In her free time, Carson wrote three increasingly successful books about the mysteries of the sea. The books sold so well that she turned to writing full-time. She hoped that her writing would help educate the public about the wonders of nature.
"Always to instill her science writing with an ethic, if you will, of how beautiful nature is," Lear said, "how intricate it is and how everything in nature is related to everything else.
So when Carson saw evidence that pesticides — DDT in particular — were killing birds and other wildlife, she decided that would be the subject of her next book.
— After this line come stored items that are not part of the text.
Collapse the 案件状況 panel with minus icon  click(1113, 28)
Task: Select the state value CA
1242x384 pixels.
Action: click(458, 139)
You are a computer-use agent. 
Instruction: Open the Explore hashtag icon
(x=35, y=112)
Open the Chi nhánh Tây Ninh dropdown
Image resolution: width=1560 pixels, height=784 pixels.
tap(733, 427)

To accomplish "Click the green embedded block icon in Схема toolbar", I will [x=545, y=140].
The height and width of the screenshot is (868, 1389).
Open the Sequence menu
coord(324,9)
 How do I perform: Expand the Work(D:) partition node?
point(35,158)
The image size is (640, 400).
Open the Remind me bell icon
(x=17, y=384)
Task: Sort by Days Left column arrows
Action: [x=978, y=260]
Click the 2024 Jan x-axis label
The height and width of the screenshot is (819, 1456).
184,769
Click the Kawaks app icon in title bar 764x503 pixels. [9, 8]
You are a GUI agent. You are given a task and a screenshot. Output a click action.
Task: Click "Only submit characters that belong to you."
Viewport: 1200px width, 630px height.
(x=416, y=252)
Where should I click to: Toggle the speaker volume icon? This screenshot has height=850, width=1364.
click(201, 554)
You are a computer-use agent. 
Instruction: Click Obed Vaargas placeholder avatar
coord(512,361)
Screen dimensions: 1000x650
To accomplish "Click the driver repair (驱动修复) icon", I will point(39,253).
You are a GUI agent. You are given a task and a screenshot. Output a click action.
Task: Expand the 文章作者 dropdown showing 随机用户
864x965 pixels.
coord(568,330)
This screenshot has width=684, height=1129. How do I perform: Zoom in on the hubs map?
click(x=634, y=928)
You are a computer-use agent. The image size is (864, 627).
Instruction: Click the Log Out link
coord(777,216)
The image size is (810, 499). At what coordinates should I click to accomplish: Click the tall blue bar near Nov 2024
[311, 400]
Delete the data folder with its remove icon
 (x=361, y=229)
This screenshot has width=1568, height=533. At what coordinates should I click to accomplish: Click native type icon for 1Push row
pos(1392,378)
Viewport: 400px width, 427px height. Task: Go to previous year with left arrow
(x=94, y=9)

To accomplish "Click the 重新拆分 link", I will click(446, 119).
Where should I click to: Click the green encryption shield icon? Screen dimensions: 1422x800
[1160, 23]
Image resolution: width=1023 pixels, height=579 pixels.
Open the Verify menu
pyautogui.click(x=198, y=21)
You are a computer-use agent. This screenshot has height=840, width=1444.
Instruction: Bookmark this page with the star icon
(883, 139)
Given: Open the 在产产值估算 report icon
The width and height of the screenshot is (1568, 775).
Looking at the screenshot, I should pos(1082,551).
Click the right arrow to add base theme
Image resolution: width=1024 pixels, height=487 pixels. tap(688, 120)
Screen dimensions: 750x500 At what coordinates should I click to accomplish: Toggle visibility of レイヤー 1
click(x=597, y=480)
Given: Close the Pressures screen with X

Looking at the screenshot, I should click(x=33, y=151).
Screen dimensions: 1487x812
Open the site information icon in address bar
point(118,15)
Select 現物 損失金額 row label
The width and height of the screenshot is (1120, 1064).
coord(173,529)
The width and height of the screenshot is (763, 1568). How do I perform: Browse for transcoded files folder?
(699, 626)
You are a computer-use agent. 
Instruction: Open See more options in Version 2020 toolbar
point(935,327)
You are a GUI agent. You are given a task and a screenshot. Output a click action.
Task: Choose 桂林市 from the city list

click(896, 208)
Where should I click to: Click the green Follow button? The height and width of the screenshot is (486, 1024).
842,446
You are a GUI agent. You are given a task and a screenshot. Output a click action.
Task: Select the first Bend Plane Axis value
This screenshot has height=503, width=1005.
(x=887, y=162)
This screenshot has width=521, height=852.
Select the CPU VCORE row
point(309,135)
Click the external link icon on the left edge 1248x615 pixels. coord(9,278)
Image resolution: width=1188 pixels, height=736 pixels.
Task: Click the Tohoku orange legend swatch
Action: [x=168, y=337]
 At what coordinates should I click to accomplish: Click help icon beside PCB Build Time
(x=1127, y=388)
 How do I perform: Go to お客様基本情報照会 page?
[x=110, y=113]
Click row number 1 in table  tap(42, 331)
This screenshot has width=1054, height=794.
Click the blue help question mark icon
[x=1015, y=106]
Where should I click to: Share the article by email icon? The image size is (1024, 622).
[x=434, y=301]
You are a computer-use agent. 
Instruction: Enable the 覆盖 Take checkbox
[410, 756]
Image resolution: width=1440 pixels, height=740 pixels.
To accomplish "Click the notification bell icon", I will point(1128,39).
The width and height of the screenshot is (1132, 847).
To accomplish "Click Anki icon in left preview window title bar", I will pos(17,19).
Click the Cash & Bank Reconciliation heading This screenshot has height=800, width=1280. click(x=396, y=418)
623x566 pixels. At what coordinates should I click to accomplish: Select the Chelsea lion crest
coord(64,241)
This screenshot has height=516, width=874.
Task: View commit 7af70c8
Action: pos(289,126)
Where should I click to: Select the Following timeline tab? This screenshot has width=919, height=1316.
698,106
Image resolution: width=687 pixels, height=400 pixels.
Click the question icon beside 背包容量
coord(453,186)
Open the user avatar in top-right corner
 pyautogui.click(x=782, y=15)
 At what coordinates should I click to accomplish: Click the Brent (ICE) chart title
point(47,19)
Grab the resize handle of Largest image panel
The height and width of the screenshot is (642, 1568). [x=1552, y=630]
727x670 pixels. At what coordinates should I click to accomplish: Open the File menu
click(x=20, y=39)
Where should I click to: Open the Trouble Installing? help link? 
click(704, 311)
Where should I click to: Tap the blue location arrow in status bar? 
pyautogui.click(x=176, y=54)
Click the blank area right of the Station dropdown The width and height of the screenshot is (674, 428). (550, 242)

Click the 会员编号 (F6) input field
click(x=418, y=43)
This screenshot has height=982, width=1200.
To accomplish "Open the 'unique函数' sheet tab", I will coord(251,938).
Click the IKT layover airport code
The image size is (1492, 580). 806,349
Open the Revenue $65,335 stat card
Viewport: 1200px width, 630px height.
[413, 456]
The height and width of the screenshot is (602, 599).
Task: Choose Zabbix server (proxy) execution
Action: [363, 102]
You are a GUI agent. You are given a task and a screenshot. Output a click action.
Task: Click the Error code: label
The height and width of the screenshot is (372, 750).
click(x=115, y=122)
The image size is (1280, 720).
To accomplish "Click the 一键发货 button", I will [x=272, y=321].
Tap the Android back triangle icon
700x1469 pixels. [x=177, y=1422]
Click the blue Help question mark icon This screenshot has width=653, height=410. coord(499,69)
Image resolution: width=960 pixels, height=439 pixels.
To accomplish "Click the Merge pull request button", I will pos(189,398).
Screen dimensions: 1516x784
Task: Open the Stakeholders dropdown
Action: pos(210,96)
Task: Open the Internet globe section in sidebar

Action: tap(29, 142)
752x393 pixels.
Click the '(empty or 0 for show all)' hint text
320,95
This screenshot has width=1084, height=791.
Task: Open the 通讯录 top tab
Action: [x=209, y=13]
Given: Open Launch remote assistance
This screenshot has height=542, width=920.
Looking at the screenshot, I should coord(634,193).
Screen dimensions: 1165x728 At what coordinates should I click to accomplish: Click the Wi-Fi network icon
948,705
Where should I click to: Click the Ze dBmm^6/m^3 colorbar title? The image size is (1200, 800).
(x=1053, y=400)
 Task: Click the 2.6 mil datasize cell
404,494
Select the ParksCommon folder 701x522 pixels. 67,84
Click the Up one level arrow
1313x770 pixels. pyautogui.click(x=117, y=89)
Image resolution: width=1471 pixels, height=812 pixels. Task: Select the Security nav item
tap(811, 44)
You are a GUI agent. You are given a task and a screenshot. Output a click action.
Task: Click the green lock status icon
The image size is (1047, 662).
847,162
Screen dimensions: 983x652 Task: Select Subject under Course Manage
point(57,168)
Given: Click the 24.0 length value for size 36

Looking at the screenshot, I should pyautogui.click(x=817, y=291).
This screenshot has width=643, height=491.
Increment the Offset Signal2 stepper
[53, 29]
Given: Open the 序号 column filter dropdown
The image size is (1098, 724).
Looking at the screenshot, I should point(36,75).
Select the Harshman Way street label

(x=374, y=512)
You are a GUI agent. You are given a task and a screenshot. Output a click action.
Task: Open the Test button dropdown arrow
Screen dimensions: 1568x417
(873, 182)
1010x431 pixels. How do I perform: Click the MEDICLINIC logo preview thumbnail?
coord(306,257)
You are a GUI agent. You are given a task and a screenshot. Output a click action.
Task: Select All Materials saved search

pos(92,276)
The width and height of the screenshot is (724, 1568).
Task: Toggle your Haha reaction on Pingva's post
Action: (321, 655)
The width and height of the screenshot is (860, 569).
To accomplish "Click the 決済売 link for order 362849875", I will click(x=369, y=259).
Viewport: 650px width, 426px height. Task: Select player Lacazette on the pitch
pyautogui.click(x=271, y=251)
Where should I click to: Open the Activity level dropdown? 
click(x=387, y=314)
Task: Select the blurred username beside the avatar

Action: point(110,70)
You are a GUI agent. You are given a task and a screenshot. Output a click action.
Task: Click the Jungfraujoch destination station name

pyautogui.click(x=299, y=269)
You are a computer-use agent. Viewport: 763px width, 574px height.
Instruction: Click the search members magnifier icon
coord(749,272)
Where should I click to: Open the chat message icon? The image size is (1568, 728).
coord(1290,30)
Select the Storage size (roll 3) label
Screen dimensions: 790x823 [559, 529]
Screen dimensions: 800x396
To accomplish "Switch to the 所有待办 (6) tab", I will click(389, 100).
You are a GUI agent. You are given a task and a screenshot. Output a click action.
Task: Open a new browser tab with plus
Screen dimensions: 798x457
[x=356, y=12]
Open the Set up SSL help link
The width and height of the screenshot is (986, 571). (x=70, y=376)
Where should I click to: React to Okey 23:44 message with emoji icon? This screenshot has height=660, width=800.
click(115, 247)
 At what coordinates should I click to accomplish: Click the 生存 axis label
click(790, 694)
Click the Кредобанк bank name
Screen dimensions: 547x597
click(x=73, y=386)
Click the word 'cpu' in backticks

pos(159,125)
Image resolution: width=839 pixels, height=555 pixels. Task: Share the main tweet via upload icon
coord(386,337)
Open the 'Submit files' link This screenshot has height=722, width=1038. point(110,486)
It took her four years to write "Silent Spring," based on research from a network of scientists around the country. Finishing the book became a matter of will; she was fighting breast cancer.
Roger Christie, Carson's great-nephew, said he could tell how ill she was and perhaps at some level he knew she was dying. Carson adopted him when he was five and she was just shy of 50.
"I think subconsciously, I knew she was dying," he said.
Through sheer determination, Carson participated in an hour-long CBS News documentary on pesticides, which aired not long after "Silent Spring" became a national best seller.
"Can anyone believe it is possible to lay down such a barrage of poisons on the surface of the Earth without making it unfit for all life?" she said in the documentary.
While Carson didn't contend that chemical insecticides must never be used, she faced harsh opposition.
"Well, the one guy, the chief critic was — as they say, he would have made a great villain in a Bela Lugosi movie," Christie said.
His name was Dr. Robert White-Stevens, a spokesman for the chemical industry.
"The major claims in Miss Rachel Carson's book, 'Silent Spring,' are gross distortions of the actual facts, completely unsupported by scientific experimental evidence, and general practical experience in the field," he told CBS more than four decades ago. "If Man were to faithfully follow the teachings of Miss Carson, we would return to the Dark Ages, and the insects and diseases and vermin would once again inherit the Earth."
"He was way over the top," Christie said. "'If Miss Carson has her way, the — hundreds of thousands of people would be starving in the streets tomorrow!'"
When CBS turned to government experts, the questions were many, but the answers few. Dr. Page Nicholson, water pollution expert, Public Health Service, wasn't able to answer how long pesticides persist in water once they enter or the extent to which pesticides contaminated groundwater supplies.
Even still, Christie said he knew his aunt was having an impact when President John F. Kennedy mentioned the book at a press conference.
"And my Uncle Jack, John F. Kennedy, read her book, and said, 'I'm gonna appoint an independent commission to investigate whether it's true or not," Robert Kennedy said. "That commission met for almost a year. And then at the end of that time period, [they] came out and said that essentially everything in Rachel Carson's book was true."
Rachel Carson died in 1964, just 18 months after "Silent Spring" was published. She would never know that her crusade against pesticides forever changed the way Americans view their environment.
DDT was banned in this country in 1972. Carson's work also led to the creation of the Environmental Protection Agency, and without her pioneering efforts, we might not be marking Earth Day.
"Silent Spring" foreshadowed the debate over global warming, clean energy and organic food.
But to best understand Carson's legacy, there's no better place to look than Catalina Island, just off the coast of southern California — home again to the bald eagle.
The eagles had all but disappeared after DDT was dumped into local waters, which led egg shells to become so thin that chicks couldn't survive. But just this month, for the first time in decades, eggs left in nests in the wild hatched on their own.
Ann Muscat, president of the Catalina Island conservancy, believes the eagles owe it all to Rachel Carson.
"So I think that wherever she is right now, she must be looking down on Catalina and thinking, 'This is really a wonderful occasion,'" Muscat said.